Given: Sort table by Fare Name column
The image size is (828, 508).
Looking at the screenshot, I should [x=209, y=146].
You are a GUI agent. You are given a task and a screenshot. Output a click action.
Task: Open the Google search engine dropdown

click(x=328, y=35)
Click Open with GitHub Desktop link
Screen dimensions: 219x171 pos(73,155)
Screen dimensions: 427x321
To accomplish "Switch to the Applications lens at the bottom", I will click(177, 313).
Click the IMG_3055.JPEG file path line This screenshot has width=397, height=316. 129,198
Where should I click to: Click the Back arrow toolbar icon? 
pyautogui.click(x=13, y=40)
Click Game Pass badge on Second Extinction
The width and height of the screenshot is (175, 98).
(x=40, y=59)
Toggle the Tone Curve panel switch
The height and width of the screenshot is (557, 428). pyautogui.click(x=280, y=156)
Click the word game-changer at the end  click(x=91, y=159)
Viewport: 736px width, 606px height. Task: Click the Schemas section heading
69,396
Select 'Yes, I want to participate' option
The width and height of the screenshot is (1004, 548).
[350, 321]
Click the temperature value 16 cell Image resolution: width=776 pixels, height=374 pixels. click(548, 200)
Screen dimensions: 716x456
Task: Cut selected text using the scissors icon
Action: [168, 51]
---
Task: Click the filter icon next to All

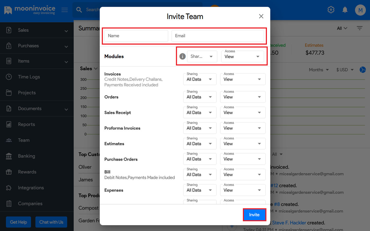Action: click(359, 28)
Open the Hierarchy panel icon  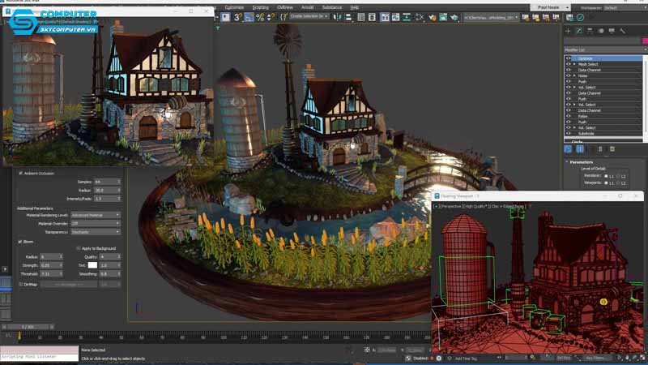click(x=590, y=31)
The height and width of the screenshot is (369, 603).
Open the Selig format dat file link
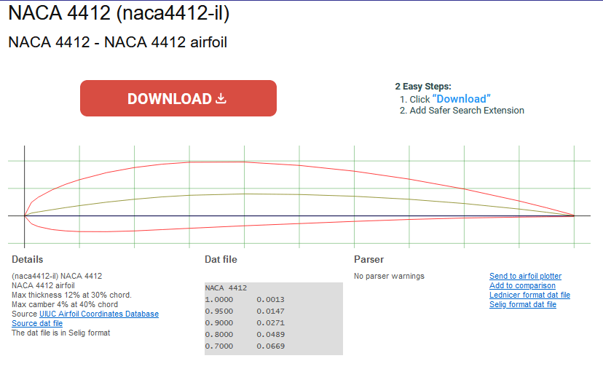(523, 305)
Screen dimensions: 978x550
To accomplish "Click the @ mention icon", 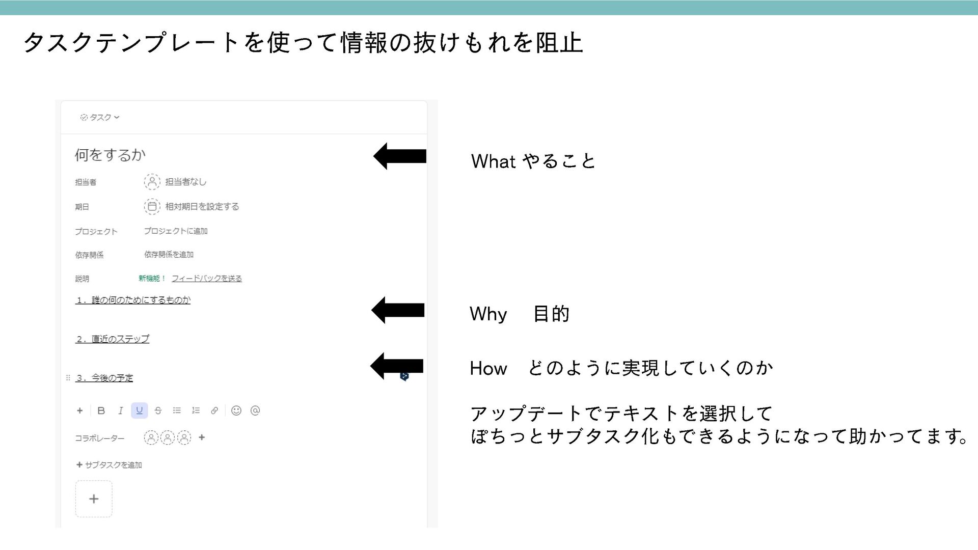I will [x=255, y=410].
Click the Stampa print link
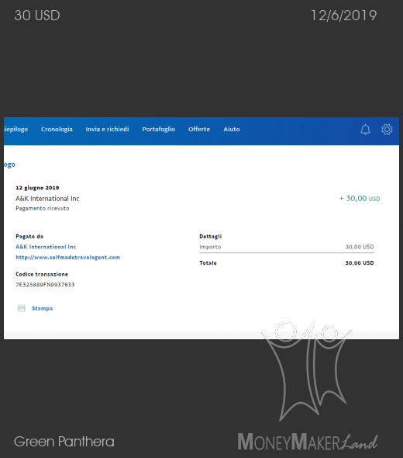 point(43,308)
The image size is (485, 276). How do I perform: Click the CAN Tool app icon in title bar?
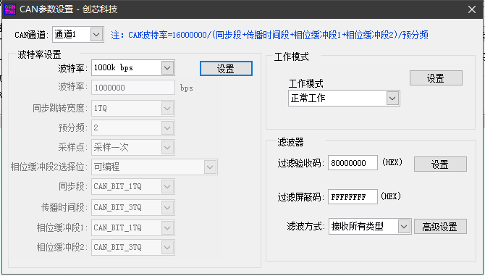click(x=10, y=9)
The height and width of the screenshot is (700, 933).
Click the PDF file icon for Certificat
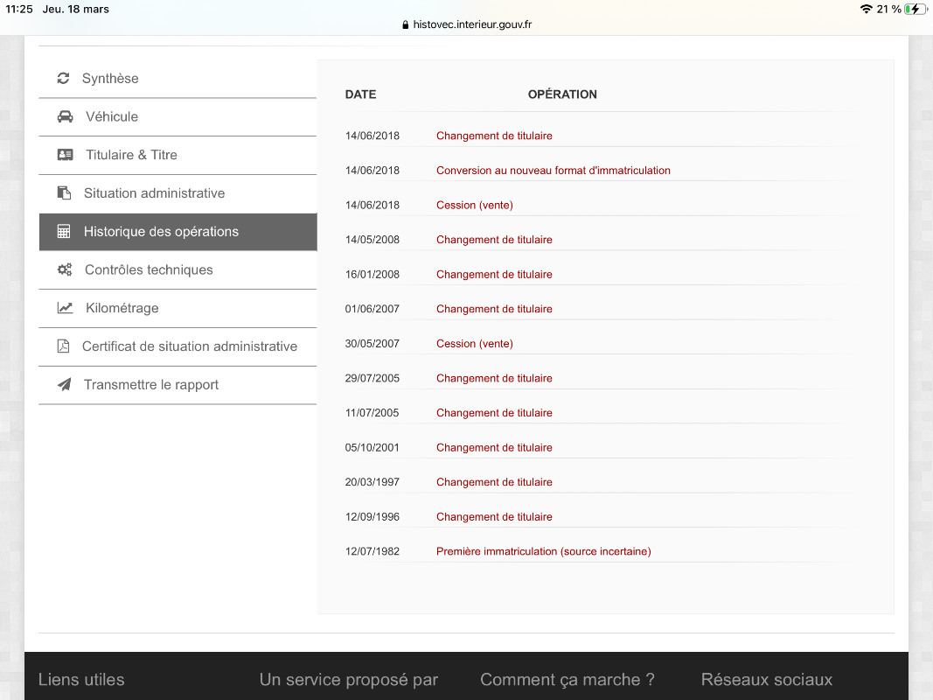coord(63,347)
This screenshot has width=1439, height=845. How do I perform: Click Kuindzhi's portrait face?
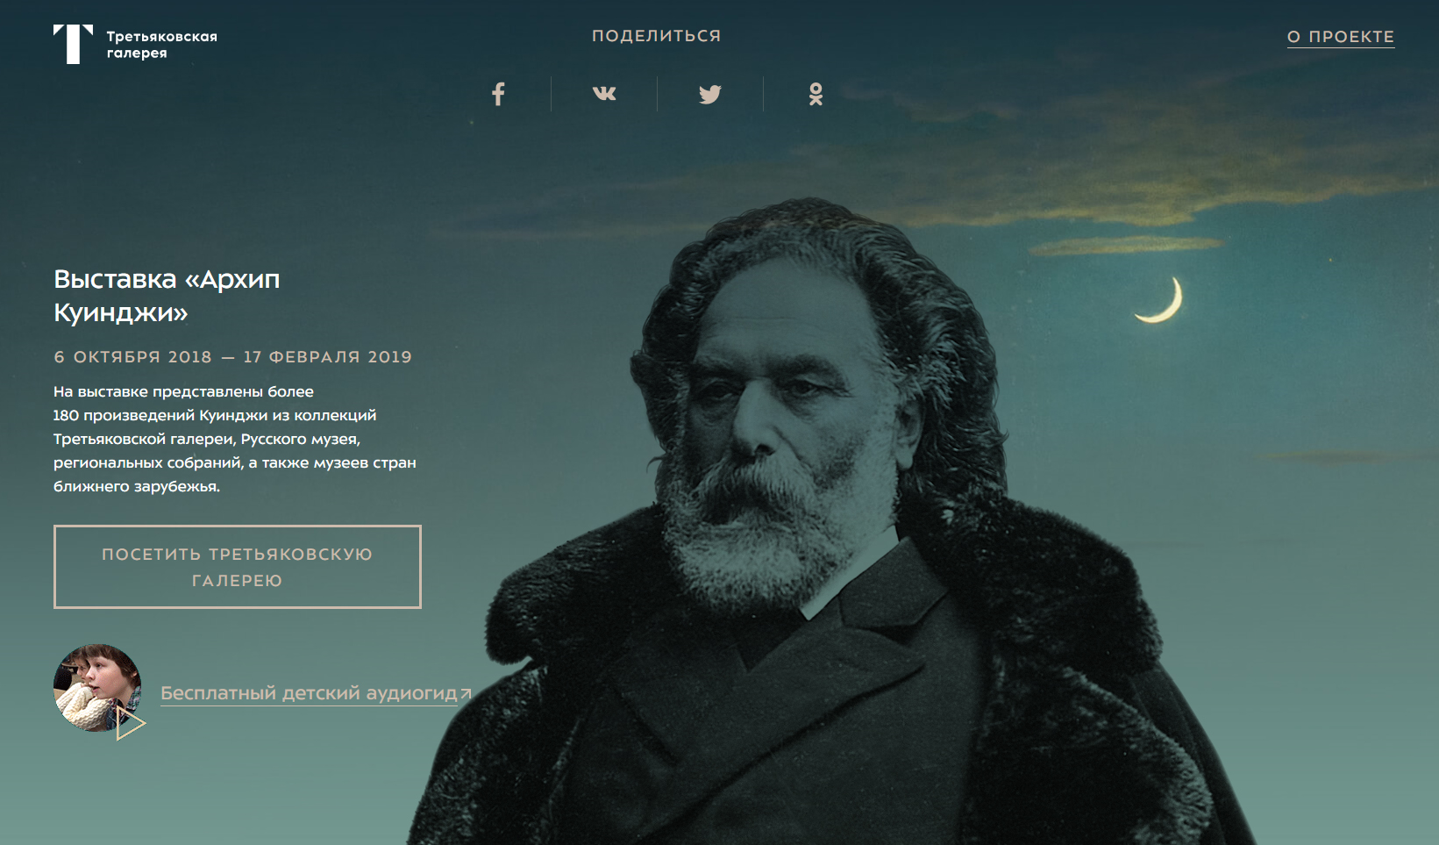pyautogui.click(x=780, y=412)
==
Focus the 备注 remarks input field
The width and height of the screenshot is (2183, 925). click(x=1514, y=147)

[What the task asks]: In the listing above, locate the line containing "Given: Sort table by Fare Name column" and the line containing "Screen dimensions: 427x321", then transcribe both and every line between them verbatim.

[Solution below]:
Given: Sort table by Fare Name column
The image size is (828, 508).
Looking at the screenshot, I should [x=209, y=146].
You are a GUI agent. You are given a task and a screenshot. Output a click action.
Task: Open the Google search engine dropdown

click(x=328, y=35)
Click Open with GitHub Desktop link
Screen dimensions: 219x171 pos(73,155)
Screen dimensions: 427x321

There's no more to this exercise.